James D. McGinnis  (January 11, 1932 – February 24, 2009) was an American real estate agent and politician from Dover in Kent County, Delaware. He was a member of the Democratic Party, who served as Delaware's 19th lieutenant governor.

Professional career
McGinnis was born in Chicago, Illinois, and moved to Dover, Delaware, in 1954. In 1964 he entered the real estate business by selling and leasing commercial property. He worked in the industry for eleven years before earning his Broker's license from the Delaware Real Estate Commission in 1975. McGinnis earned a Certified Commercial Investment Member (CCIM) designation from the National Association of Realtors and is a member of the Kent County Association of Realtors, Delaware Association of Realtors, and National Association of Realtors. From 1990 to 1992, he served on the Landlord-Tenant Committee for the Kent County Realtors Association.

Political career
McGinnis first won elected office in 1962, when he was elected to the Delaware House of Representatives.  In 1964, after only one term in the House, McGinnis won election to the State Senate, holding his seat until 1966.

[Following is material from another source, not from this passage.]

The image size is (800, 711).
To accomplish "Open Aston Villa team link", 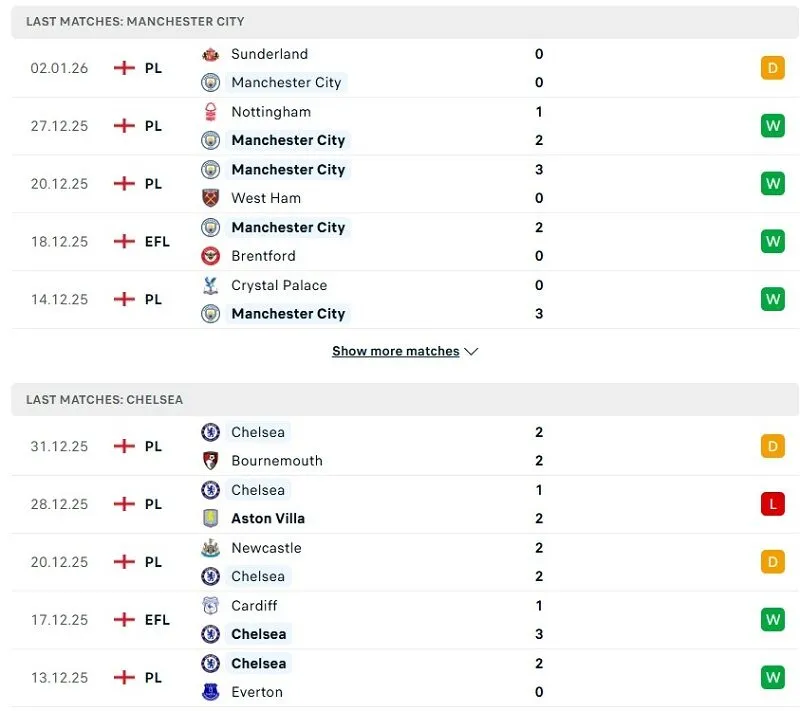I will [x=268, y=518].
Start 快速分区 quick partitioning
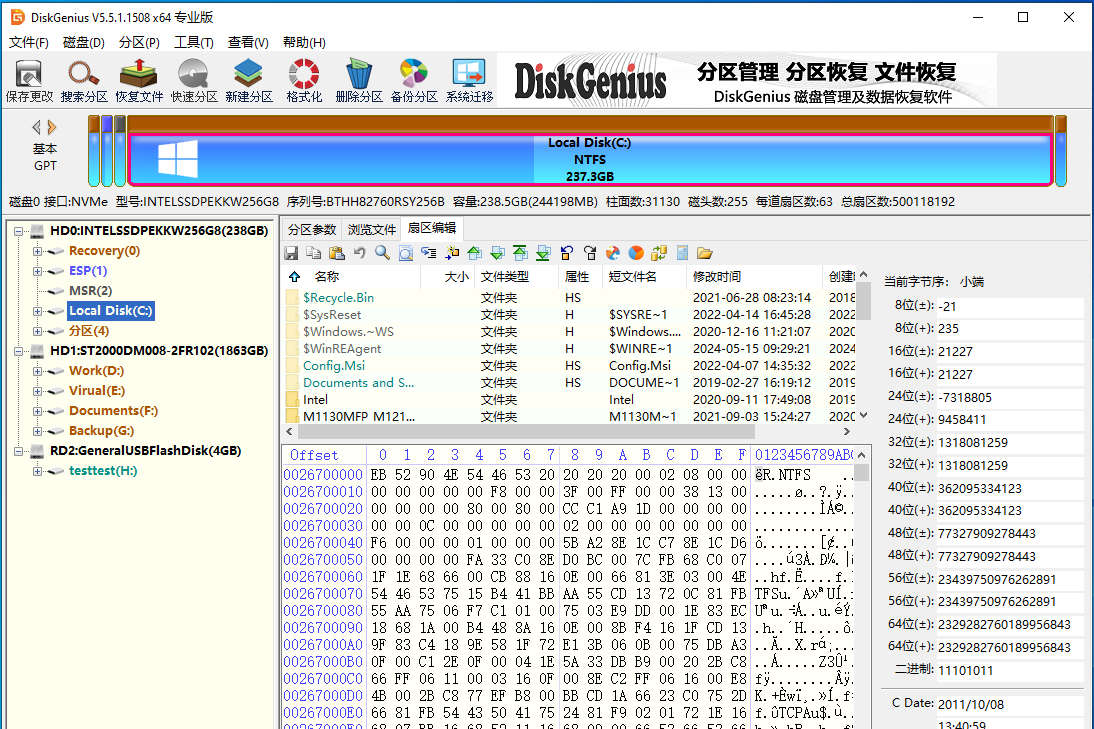1094x729 pixels. tap(193, 79)
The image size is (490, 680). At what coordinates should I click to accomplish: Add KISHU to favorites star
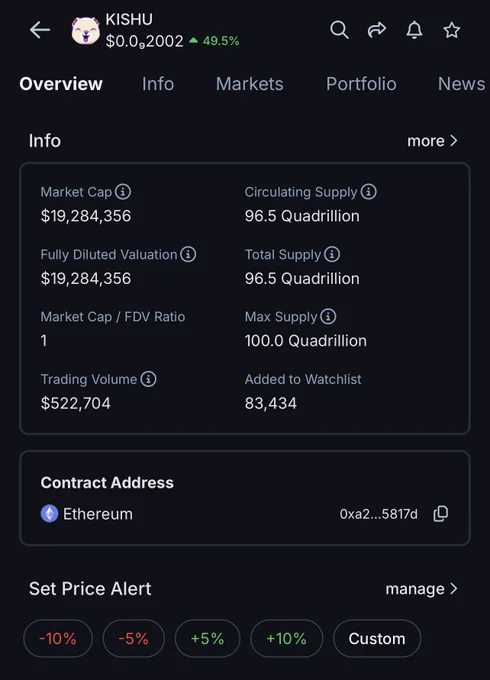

Upon the retirement of Democratic State Representative Ralph R. Smith in 1972, McGinnis returned to the State House by winning Smith's seat in Delaware's 32nd Representative district.  He was reelected in 1974 and served as Majority Leader from 1975 to 1976.

McGinnis's legislative prowess led Delaware Democrats to nominate him for Lieutenant Governor.  The Democratic candidate for Governor was incumbent Sherman W. Tribbitt, running for reelection amid a financial crisis.  Then U.S. Congressman and du Pont family heir Pierre S. du Pont, IV defeated Tribbitt for Governor by a 15-point margin.  Despite this overwhelming defeat by the Democratic gubernatorial candidate, McGinnis won his race for Lieutenant Governor, defeating Republican Andrew Foltz by a slim one and a half point margin.

In 1980 McGinnis declined to run for reelection as Lieutenant Governor, instead opting to run for Governor.  However, he and most of the other Democratic contenders dropped out of the primary in favor of eventual nominee William J. Gordy. Gordy lost to incumbent Governor du Pont. The Democratic candidate for Lieutenant Governor was State Senate Majority Leader and future President Pro Tempore Thomas B. Sharp, who lost the election to future Governor Michael N. Castle by 19%.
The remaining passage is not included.